Nadie es culpable por irse del pueblo y, pasito a pasito, empujarlo al precipicio de la despoblación. Nada se le puede reprochar al que se va por su pie, sean cuales sean sus motivos, y mucho menos se puede censurar a quienes se van a dormir eternamente a la sombra de los cipreses, otro gran proceso migratorio al que no hay divinidad que ponga solución. Ni siquiera vamos a señalar a todas esas almas que, en lugar de nacer aquí, eligen venir al mundo en China, donde ya andan sobrados de gente. Sin embargo, sí que podemos apuntar con un dedo inquisidor en ciertas direcciones.

Mira, ahí, si aprietas bien los ojos y haces visera con la mano, verás a lo lejos unas administraciones que han invertido en pabellones aquí y allá, y se han olvidado de vertebrar el territorio como es debido, con unos buenos servicios sociales, sanitarios, culturales y de transporte. Tampoco seas demagogo y digas que todos nuestros honrados gestores son iguales y blablabla, porque la mayoría pelea con esmero por esa peseta que tape el bache en el que das un bote cada vez que subes a la Sardera. Sin embargo, una cosa es la buena voluntad y otra el tino, y hoy la lupa del presente permite ver aumentados los errores del pasado.

¡Ah, deja de mirar lo lejos! ¡Qué fácil es ver la paja en el ojo ajeno! Mirate a ti mismo, a tus padres o a tus abuelos. Regaron con su sudor las tierras esperando el dulce fruto del melocotón, y año sí y año también lo único que reciben es un estacazo en forma de anémicas liquidaciones. Aún así, no solo crearon la suficiente riqueza como para sacarte adelante, sino que atrajeron a nuevas gentes que vinieron a su vez a exprimir su sudor por un jornal. Qué oportunidad perdida, la de acoger a estos hijos del Sur y hacerles partícipes del amor al terruño. Nos hemos conformado -y algunos, ni en esto han consentido- con llevarnos bien y nada más. Y qué oportunidad perdida para enseñarnos que, sin necesidad de llegar al extremo de Anteo, nosotros también podíamos sentir el apego al pueblo y a esas anegas que tenemos diseminadas aquí y allá. Pero no: al igual que para el ilustre Cosme, el triunfo vital nunca ha estado en convertir secanos en vergeles, sino en acabar en un despacho pasando el dedo sobre un mapa como el que traza surcos en la huebra.

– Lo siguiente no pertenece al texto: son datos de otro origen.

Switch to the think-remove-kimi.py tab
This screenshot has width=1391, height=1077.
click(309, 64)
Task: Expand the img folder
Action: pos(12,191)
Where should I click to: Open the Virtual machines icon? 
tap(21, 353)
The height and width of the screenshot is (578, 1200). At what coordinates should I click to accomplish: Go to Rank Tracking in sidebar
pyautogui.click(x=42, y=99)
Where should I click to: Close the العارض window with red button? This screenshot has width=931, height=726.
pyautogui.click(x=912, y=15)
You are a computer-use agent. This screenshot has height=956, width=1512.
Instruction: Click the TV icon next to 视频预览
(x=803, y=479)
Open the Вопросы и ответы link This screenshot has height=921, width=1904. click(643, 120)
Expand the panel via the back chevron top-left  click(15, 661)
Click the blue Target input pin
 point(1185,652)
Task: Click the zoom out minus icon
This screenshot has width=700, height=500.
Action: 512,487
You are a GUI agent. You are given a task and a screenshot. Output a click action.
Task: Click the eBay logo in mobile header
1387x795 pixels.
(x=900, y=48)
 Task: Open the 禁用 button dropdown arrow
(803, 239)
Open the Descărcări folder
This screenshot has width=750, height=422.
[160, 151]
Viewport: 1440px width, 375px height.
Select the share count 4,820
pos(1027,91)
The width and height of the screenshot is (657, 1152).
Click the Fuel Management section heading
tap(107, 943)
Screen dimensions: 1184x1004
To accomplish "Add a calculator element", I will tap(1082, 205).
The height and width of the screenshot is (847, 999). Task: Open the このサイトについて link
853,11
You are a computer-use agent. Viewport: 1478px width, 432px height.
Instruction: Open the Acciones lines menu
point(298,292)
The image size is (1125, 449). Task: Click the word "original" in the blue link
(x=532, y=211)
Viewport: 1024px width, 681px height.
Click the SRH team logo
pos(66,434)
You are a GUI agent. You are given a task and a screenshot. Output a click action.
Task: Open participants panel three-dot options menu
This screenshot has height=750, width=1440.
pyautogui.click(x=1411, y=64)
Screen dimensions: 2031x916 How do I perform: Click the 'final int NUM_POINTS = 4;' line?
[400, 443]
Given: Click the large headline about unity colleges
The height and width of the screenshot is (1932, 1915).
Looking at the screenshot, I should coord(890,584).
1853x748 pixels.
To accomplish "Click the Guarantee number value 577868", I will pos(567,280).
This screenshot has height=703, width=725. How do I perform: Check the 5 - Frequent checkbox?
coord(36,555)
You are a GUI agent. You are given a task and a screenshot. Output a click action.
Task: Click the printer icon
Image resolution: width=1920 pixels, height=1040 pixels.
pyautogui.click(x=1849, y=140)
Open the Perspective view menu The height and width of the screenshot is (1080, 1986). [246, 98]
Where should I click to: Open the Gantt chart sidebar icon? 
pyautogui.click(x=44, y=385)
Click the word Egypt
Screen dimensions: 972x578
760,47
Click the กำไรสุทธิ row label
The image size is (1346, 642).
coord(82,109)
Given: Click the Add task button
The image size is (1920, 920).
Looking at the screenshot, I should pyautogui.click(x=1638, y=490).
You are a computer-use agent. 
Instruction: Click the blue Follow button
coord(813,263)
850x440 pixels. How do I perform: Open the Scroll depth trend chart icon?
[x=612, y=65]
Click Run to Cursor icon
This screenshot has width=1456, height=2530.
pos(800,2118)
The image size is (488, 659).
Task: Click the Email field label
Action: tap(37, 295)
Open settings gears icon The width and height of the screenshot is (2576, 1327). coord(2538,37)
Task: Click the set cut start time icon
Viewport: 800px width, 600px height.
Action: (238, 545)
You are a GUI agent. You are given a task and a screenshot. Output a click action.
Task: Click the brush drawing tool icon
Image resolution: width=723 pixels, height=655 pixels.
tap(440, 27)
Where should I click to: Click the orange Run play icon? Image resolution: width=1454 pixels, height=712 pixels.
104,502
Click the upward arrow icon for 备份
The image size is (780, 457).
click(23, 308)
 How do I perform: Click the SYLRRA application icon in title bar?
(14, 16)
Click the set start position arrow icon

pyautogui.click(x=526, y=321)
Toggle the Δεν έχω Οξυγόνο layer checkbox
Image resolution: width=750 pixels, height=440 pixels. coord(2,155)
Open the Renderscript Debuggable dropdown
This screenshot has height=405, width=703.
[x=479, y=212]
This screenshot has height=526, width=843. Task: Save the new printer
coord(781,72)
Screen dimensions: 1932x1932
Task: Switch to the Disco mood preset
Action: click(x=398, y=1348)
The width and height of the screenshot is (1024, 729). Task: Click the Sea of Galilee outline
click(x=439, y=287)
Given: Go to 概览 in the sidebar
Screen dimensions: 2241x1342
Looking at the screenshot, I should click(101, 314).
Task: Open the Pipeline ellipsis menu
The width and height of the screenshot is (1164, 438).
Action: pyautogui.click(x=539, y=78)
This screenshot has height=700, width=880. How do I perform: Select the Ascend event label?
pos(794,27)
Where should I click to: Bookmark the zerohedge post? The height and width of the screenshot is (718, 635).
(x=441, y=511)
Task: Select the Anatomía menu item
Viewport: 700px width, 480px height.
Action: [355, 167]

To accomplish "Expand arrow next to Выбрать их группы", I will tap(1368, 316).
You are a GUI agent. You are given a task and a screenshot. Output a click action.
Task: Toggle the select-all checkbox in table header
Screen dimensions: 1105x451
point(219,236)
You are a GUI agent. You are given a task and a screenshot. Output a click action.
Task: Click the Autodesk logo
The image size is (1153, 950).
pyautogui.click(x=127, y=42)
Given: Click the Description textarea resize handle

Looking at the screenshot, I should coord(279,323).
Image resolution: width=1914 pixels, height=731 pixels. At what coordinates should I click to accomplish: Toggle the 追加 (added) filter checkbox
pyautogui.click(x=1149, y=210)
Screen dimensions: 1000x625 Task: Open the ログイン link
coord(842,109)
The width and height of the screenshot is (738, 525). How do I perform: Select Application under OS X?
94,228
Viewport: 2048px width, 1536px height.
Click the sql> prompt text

Y como ni toda la banda ancha del mundo, ni todo el Amazon de Jeff Bezos, podrán traer despachos con muebles de Ikea a cada casa de Belver desde donde cerrar negocios con Chicago, Singapur o Amberes, pues los hijos de todos los bienintencionados progenitores que soñaron para su descendencia un futuro mejor acaban por entender que ese porvenir no está a orillas del Cinca, sino en Huesca, Zaragoza, Madrid o Barcelona (o incluso, sin ir tan lejos, en la muy altiva capital cinqueña, Fraga). Y así lo pensarán porque así se lo inculcaron; una semilla que encontrará terreno fértil cuando salgan una tarde de diciembre a tomarse una cerveza y se vean rodeados de testas argentas o, lo que es peor, de nadie.

En nuestro incierto presente, los mitos basados en gigantes fortachones encuentran difícil acomodo. Pobre Anteo, murió para dar una lección y hoy nadie se acuerda de él. Quizás se lo merecía: al fin y al cabo era un poco tonto y, por derivación, cruel. En Belver hoy quizás se entienda mejor la fábula de la intranquila anciana. “Tú serás mejor: tú no encallecerás tus manos con la jada ni doblarás el lomo falce en mano como hizo tu abuelo, y el padre de este, y el padre de este…”, decía a su nieto. El nieto se aplicó a ello, y descubrió que solo cumpliría el profundo deseo de su abuela -que acabó por ser también el suyo- rompiendo su corazón: dejando su casa y su pueblo para disfrutar de oficinas climatizadas todo el año, el paraíso sobre la tierra en el imaginario familiar. Pasados los años, la mujer, aquejada de insomnio, descubrió una nueva fórmula para conciliar el sueño: contar las casas cerradas a lo largo de la calle. 

El sueño del progreso produce vacíos y eras derruidas.